Karl Steiner, professor of electrical and computer engineering, is UD's new senior associate provost for research development.

Karl Steiner, professor of electrical and computer engineering, has been appointed senior associate provost for research development in the University of Delaware Research Office. The announcement was made today by Mark Barteau, senior vice provost for research and strategic initiatives.

Steiner joined the Research Office in 2008 as associate provost for interdisciplinary research initiatives. In this new position, he will establish a group of professionals to coordinate the development of large, interdisciplinary, multi-institutional research programs.

Located within the UD Research Office and reporting to Barteau, the research development office will work closely with the colleges through the deputy deans, who coordinate research initiatives on the college level.

A national search is under way for a proposal development manager for the new office. A second position to support interdisciplinary research initiatives will be filled over the summer.

“I am delighted that Karl has accepted this new challenge,” said University Provost Tom Apple. “Under his and Mark's leadership, I am confident that we can achieve our goals of becoming a premier research and graduate university on the University's Path to Prominence.”

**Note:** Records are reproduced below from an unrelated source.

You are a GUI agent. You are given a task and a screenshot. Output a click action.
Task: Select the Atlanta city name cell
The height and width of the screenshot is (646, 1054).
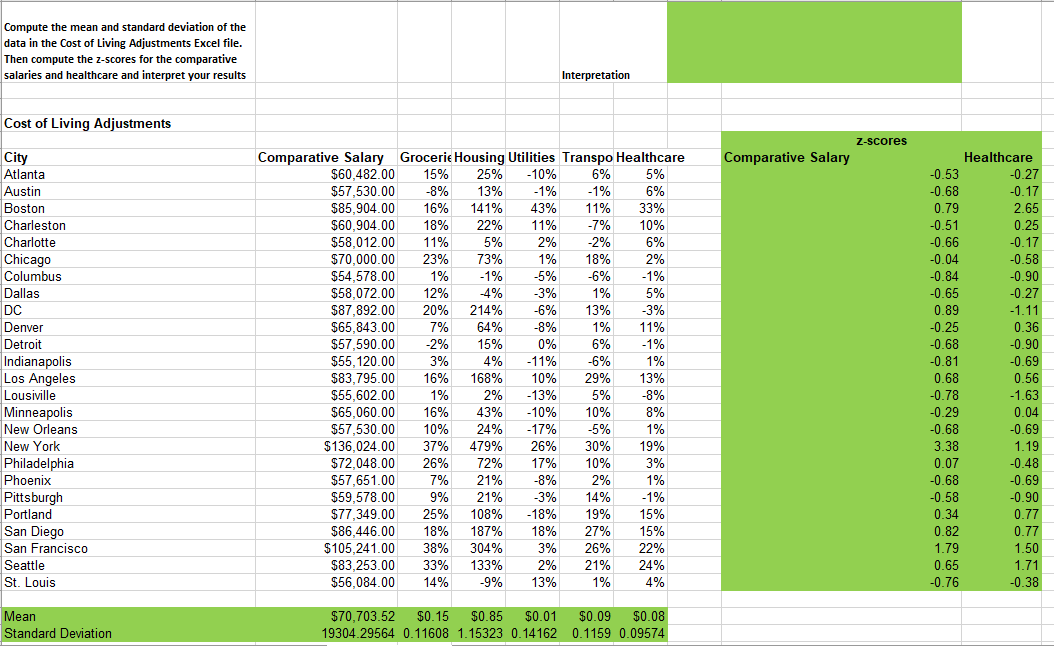pyautogui.click(x=25, y=174)
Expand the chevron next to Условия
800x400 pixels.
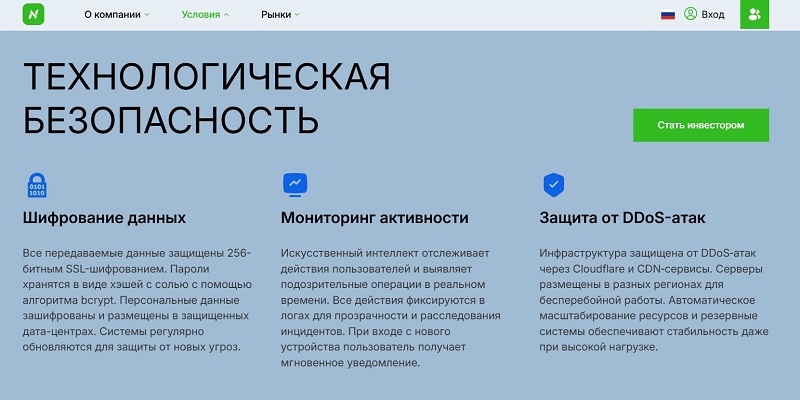[x=226, y=16]
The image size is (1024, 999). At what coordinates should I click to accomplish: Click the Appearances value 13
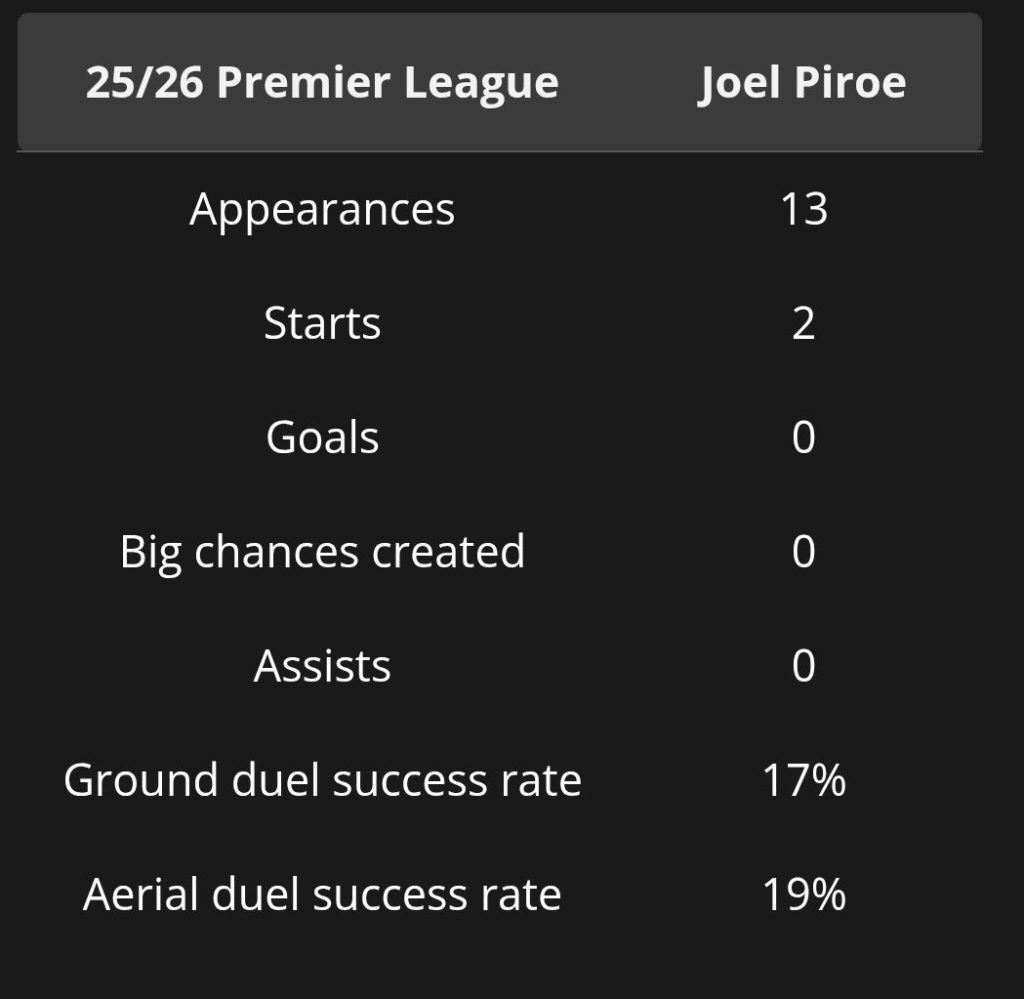804,209
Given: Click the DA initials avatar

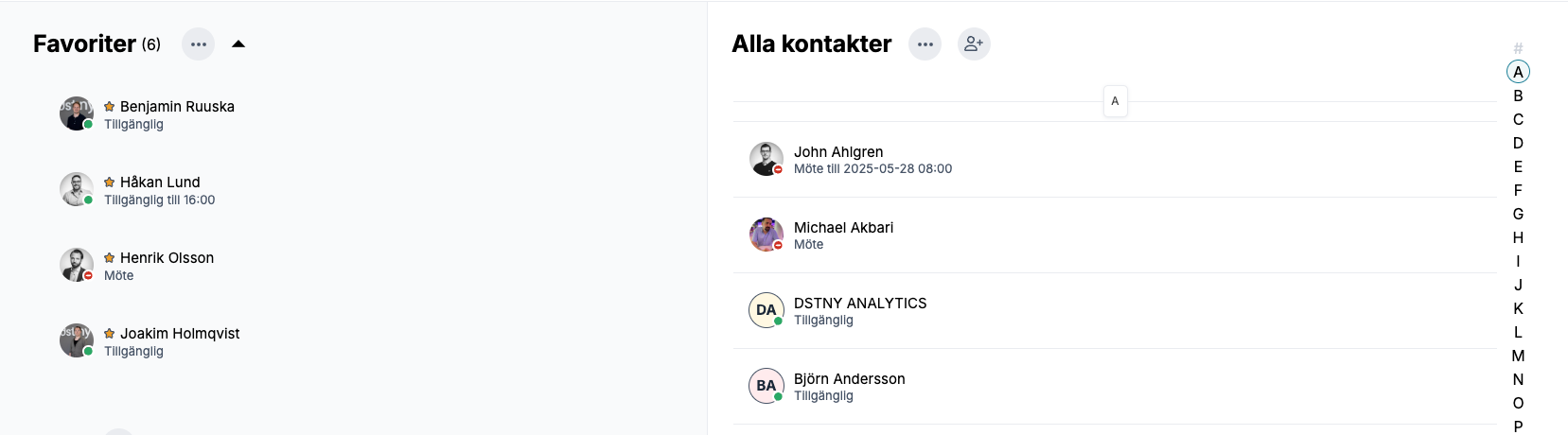Looking at the screenshot, I should click(x=766, y=310).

Barteau noted, “Karl brings a unique level of relevant experience to this new position. He served as executive director of the Center for Composite Materials and as founding associate director of the Delaware Biotechnology Institute -- two of the most successful research initiatives on our campus. In addition, Karl served as the founding director of the Fraunhofer Resource Center - Delaware, which has provided him not only with a national but also an international perspective for building large, complex research initiatives.”

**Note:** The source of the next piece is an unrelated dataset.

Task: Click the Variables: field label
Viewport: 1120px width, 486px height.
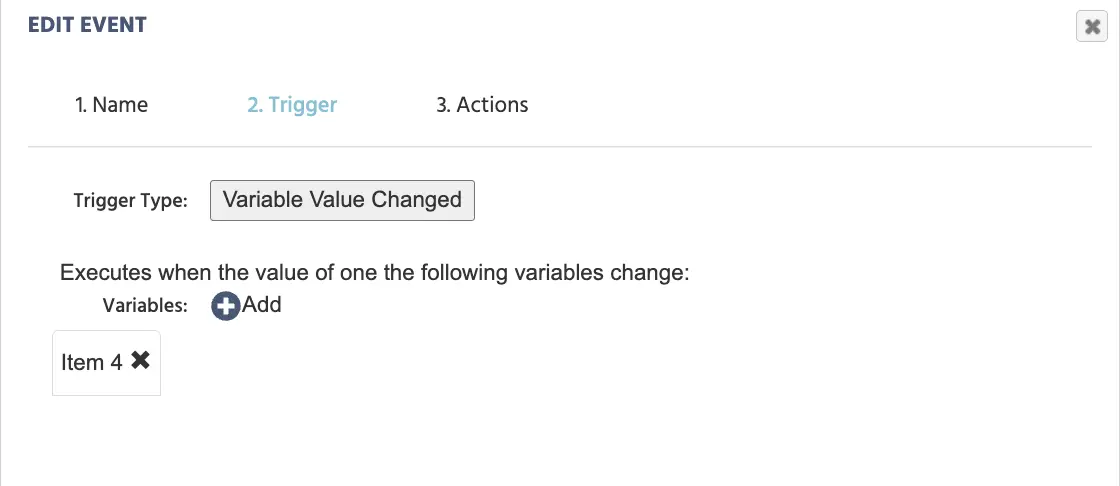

Steiner also serves on the board of the national EPSCoR IDeA Foundation, which works closely with federal funding agencies to develop and grow programs that stimulate research competitiveness in smaller states across the nation.

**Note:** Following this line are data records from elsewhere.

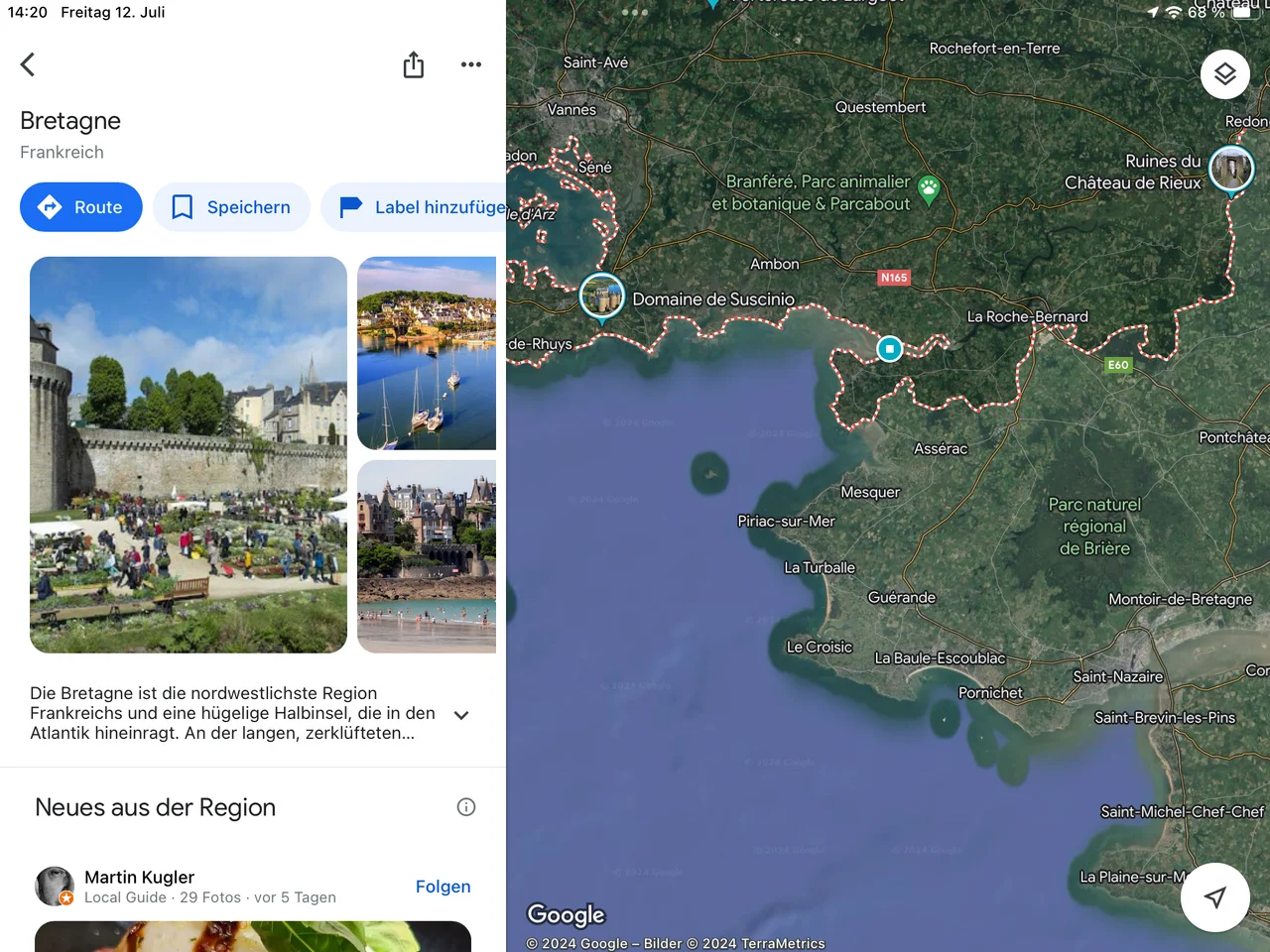1270x952 pixels.
Task: Tap the teal circular marker near the coast
Action: (890, 349)
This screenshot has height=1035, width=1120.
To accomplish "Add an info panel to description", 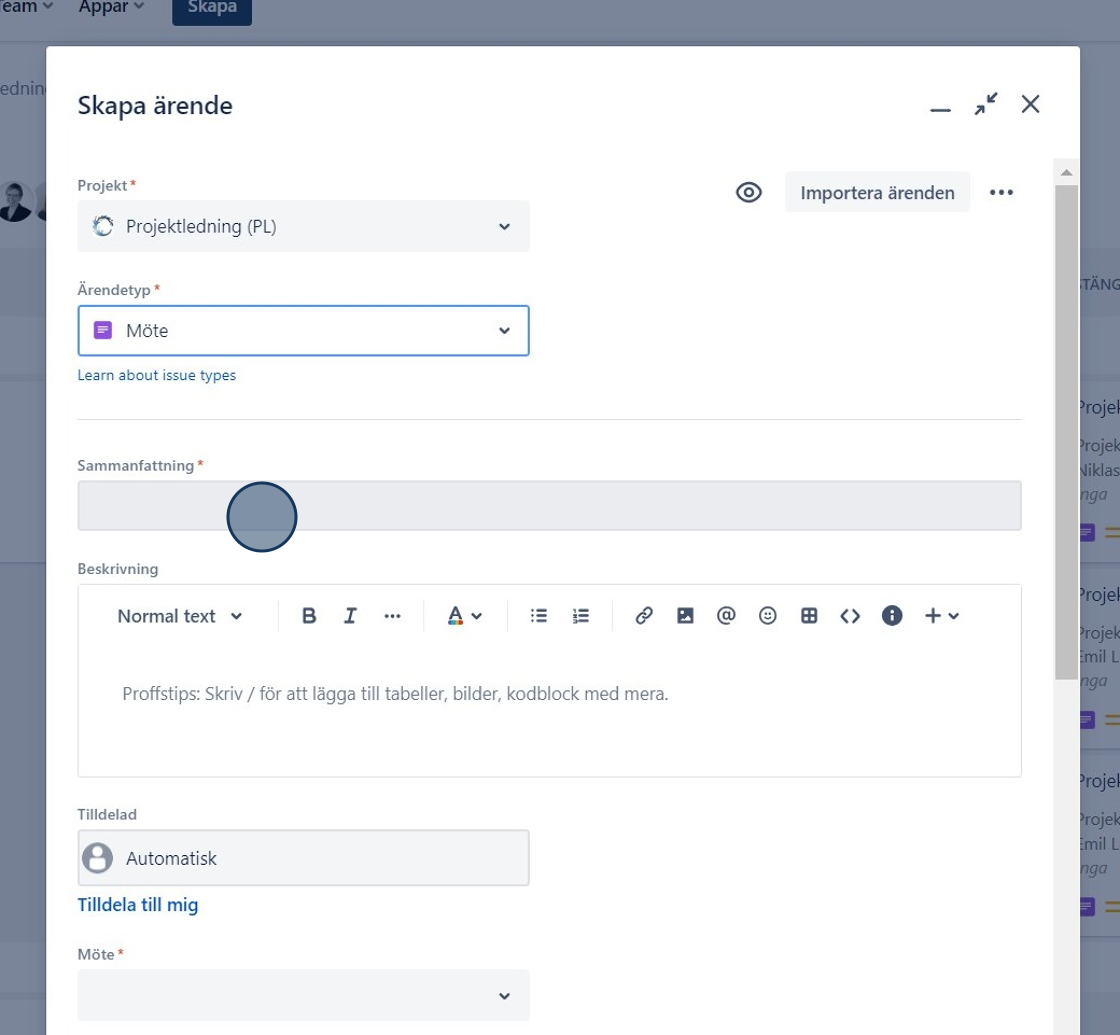I will [x=891, y=616].
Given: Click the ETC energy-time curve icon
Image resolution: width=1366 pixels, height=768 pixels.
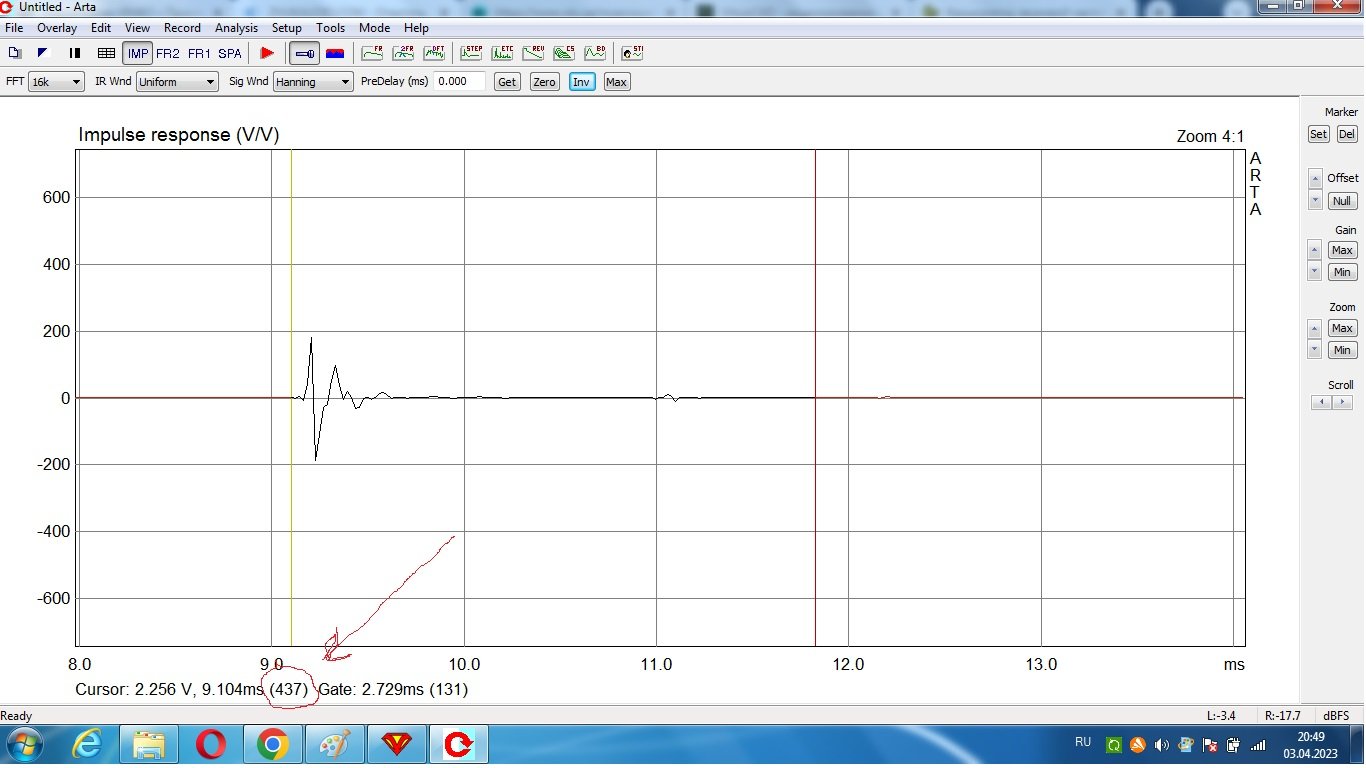Looking at the screenshot, I should pyautogui.click(x=502, y=53).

Research development has become a rapidly growing initiative at academic institutions across the country. The recently established National Organization of Research Development Professionals (NORDP) held its second national conference in Chicago earlier this month. UD is one of the organization's charter member institutions.

“This national organization is an indication of the growing competitive environment for research support that research-intensive institutions such as UD are facing, “Steiner said. “As an institution, UD has actually done quite well over the past decade -- we doubled overall research expenditures and quadrupled funding from the National Institutes of Health over the same time frame. However, our goals are not to stop here, but to use our current position as a starting point to develop a sustainable research capability that will provide strong research support and enhance the reputation of the institution.”

The University of Delaware is classified as a “Research University with Very High Research Activity” by the Carnegie Foundation for the Advancement of Teaching. Fewer than 100 academic institutions in the U.S. have achieved this designation.

UD is also among the top 100 institutions in federal funding for science and engineering research, according to the National Science Foundation. There are about 2,100 four-year institutions that award bachelor's degrees in the U.S., and to be ranked in the “top 100” underscores the excellence and competitiveness of the UD faculty, Barteau said.